We are looking for a Master student to work on those two segmentation steps. The first part will involve the development and application of a deep learning approach, incorporating techniques such as transfer learning, data augmentation and the design of a task-specific training loss. For the second part, the student will develop a method utilizing the 3D spatial consistency amongst ultrasound images.

The ideal candidate for this project should have solid programming skills with proficiency in PyTorch and a strong foundation in image processing, machine learning and deep learning.

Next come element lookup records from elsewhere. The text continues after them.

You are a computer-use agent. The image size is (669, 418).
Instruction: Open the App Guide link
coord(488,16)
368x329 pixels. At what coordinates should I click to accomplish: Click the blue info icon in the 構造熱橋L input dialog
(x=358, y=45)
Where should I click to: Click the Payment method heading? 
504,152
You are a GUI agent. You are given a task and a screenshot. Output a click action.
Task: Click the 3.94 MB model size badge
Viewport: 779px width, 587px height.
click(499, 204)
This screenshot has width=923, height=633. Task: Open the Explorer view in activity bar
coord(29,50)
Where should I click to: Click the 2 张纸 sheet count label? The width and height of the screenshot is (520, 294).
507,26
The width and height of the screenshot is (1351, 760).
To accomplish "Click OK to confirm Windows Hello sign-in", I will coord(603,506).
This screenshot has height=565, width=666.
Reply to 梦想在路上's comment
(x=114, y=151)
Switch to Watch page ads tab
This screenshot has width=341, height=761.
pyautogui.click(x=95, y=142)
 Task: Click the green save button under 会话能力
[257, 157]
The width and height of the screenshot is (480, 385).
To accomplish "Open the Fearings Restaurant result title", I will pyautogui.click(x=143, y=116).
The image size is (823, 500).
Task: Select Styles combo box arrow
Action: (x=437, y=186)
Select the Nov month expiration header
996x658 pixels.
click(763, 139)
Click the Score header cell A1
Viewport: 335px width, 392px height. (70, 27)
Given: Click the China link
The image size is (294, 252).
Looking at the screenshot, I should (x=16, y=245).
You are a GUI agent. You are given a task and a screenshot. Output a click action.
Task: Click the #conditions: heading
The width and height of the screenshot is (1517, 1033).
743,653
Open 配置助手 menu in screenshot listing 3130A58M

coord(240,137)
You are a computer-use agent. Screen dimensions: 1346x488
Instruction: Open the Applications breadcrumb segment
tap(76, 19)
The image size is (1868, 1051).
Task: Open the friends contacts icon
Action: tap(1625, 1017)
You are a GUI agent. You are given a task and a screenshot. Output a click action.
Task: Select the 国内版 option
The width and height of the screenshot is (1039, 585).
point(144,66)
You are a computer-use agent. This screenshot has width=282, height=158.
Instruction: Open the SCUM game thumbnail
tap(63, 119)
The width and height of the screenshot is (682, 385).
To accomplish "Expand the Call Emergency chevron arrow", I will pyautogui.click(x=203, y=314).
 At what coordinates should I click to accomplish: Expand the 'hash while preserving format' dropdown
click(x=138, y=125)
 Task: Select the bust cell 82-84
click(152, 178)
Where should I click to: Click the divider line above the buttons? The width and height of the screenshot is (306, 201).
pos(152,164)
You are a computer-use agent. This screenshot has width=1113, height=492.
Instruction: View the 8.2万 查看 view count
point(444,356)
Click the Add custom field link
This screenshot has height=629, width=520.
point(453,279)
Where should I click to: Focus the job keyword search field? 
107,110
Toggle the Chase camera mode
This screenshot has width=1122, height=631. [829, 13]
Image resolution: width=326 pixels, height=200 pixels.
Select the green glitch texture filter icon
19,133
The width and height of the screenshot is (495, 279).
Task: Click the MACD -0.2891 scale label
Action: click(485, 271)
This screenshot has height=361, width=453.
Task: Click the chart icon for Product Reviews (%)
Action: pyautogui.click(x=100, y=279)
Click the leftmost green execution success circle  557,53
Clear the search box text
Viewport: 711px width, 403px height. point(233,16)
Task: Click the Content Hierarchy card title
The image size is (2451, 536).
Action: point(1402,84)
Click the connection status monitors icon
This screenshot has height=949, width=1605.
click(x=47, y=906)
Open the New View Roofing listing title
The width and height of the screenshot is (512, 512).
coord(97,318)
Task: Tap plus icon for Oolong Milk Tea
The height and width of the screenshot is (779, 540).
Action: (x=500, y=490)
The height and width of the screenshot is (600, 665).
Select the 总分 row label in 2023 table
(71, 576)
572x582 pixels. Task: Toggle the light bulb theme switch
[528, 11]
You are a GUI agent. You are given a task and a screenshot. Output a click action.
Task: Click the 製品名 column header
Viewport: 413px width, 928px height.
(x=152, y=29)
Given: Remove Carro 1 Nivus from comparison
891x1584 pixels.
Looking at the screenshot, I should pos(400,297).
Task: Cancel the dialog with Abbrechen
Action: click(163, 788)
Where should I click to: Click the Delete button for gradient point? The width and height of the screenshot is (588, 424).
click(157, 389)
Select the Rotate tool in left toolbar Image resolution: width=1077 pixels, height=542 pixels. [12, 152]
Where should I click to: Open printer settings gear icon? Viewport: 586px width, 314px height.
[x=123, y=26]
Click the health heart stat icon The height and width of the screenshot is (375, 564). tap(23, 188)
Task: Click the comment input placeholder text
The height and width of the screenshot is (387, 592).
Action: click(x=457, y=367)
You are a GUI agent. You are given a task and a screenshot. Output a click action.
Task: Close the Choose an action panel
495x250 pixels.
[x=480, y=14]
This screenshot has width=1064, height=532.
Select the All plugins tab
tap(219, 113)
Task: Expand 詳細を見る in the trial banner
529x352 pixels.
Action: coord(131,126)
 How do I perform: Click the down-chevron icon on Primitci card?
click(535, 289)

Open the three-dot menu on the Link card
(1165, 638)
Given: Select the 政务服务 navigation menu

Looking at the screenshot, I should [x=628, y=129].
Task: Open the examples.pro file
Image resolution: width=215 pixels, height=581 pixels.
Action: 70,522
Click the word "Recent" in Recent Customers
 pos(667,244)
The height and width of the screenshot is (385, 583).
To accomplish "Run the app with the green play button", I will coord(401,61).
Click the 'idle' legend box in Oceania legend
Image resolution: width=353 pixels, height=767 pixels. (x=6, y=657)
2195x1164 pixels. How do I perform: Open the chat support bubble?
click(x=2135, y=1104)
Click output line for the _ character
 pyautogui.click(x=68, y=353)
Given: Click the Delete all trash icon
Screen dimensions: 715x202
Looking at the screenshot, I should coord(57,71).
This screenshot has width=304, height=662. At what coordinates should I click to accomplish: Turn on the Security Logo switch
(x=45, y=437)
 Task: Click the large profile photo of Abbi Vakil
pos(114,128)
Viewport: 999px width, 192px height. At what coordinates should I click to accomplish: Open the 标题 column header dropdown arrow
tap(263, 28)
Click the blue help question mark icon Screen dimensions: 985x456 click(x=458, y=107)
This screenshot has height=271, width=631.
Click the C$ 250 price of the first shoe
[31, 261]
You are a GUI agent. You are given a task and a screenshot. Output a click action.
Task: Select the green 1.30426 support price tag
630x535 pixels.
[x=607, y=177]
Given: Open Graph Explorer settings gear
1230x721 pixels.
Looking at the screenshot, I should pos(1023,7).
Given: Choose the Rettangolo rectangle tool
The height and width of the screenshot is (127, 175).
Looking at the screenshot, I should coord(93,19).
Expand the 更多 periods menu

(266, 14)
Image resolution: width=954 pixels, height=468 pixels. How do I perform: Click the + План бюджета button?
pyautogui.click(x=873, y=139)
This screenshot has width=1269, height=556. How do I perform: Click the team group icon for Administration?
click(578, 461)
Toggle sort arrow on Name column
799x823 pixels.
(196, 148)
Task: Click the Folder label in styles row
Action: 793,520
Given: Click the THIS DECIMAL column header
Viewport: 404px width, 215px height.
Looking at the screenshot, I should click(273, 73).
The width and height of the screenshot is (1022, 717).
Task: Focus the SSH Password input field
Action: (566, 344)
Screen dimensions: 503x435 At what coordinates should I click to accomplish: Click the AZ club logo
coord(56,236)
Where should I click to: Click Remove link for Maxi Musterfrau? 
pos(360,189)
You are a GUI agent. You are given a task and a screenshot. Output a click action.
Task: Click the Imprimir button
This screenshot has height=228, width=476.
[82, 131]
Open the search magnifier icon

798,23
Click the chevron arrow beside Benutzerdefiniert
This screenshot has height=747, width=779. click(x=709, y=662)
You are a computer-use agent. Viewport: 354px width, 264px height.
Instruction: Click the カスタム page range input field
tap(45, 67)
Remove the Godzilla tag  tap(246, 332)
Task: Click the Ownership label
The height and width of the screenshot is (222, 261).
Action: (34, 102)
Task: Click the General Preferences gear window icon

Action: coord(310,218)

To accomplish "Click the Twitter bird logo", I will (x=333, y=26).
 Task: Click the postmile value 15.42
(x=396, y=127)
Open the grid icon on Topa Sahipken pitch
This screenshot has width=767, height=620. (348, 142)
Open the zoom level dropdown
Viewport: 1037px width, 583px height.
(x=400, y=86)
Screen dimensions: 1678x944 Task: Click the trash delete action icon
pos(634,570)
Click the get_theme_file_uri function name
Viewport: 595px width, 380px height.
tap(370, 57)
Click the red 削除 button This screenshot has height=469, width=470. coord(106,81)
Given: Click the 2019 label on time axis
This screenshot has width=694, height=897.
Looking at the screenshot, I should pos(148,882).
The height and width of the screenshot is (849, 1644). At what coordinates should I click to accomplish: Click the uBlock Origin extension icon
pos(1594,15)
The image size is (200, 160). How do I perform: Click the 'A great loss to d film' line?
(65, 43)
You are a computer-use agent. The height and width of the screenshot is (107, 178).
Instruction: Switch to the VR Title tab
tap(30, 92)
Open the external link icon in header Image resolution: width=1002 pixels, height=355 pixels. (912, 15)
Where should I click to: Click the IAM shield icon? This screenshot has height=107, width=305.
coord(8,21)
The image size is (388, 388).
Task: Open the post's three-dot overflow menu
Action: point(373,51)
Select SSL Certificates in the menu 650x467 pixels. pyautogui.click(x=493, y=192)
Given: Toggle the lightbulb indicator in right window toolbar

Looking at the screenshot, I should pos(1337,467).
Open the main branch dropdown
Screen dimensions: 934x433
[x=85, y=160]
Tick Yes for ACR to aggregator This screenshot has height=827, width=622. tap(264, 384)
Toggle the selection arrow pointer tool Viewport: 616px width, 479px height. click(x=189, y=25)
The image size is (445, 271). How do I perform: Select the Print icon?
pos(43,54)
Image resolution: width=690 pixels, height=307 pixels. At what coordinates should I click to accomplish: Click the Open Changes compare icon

Assistants : Sandra Marcadent ([email protected]), Ayoub Tajja ([email protected])
Supervisor : Prof. Jean-Philippe Thiran

*You will find more information about it here: https://vimeo.com/321254812


3. Spherical Deconvolution Algorithms for Intra-Voxel Fiber Estimation and Brain Connectivity Mapping

The LTS5 Diffusion group focuses on brain tissue microstructure and structural connectivity –estimated by diffusion Magnetic Resonance Imaging (dMRI) data, with a particular focus on the reconstruction of the nerve fiber orientation distribution function (ODF) per voxel (see the figure below). This information is important for the reconstruction of the brain’s white matter by using fiber tracking algorithms (see ref [1]).

We have implemented various novel reconstruction algorithms (e.g., see refs. [2-5]) and we plan to develop a new generation of methods using Machine Learning techniques. The goals of this project are: (1) create a large database of fiber ODFs and corresponding dMRI signals, (2) Design, train, and optimize a neural network using this dataset, (3) predict the fiber ODFs from new dMRI data, and (4) compare the implemented algorithm with state-of-the-art techniques using both synthetic and real dMRI data acquired from human brains. The results will be published in international conferences and relevant journals.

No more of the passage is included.